During a panel discussion in New York, Cary Sherman, CEO
of the Recording Industry Association of America, said
most of the participating ISPs would begin implementing
the program by July 1, according to a CNet report.
Today, many U.S. Internet Service Providers (ISPs)
forward to subscribers notifications that they receive
from content owners about alleged content theft -
generally by email. Until now, however, there has been no
common framework to effectively alert subscribers.
"Each ISP has to develop their infrastructure for
automating the system," Sherman said. They need this "for
establishing the database so they can keep track of
repeat infringers, so they know that this is the first
notice or the third notice. Every ISP has to do it
differently depending on the architecture of its
particular network. Some are nearing completion and
others are a little further from completion."
Last year, Comcast, Cablevision, Verizon, Time Warner
Cable and other bandwidth providers announced that they
had agreed to adopt policies designed to discourage
customers from illegally downloading music, movies and
Under this "Copyright Alert System" system, an ISP, in
response to a notice from a copyright holder, will send
an alert to a subscriber notifying the subscriber that
his/her account may have been misused for online content
theft, that content theft is illegal and a violation of
the Terms of Service (TOS), Acceptable Use Policy (AUP)
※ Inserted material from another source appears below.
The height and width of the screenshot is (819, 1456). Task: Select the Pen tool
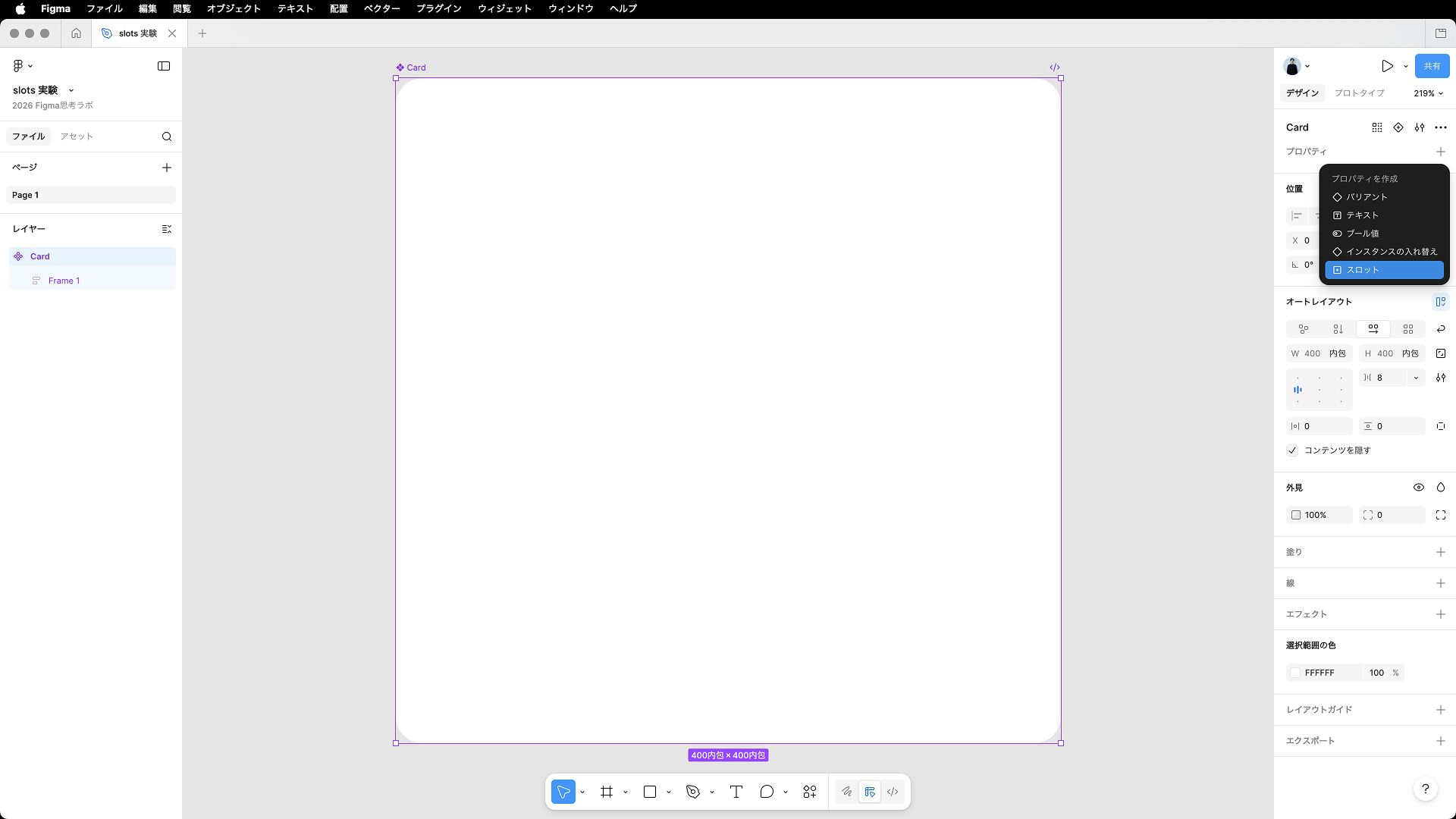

or other policies of their ISP, and that consequences
could result from any such conduct.
Subsequent alerts may include notifications in the form
of pop-ups or redirection to a special page displaying
the alert. Failure to respond to these alerts will lead
to additional steps designed to ensure that the account
comes into compliance. These steps, referred to as
"Mitigation Measures," might include, for example:
temporary reductions of Internet speeds, redirection to a
landing page until the subscriber contacts the ISP to
discuss the matter or reviews and responds to some
educational information about copyright, or other
measures that the ISP may deem necessary to help resolve
the matter. These steps will only be taken after multiple
alerts and a failure by the subscriber to respond. This
system consists of at least five alerts.
The program is unlike the so-called "three strikes" as it
creates no new laws or formal legal procedures, nor does
this system require account suspension or termination. In
addition, ISPs will not provide their subscribers' names
to rights' holders under this agreement, except pursuant
to a properly issued subpoena or court order.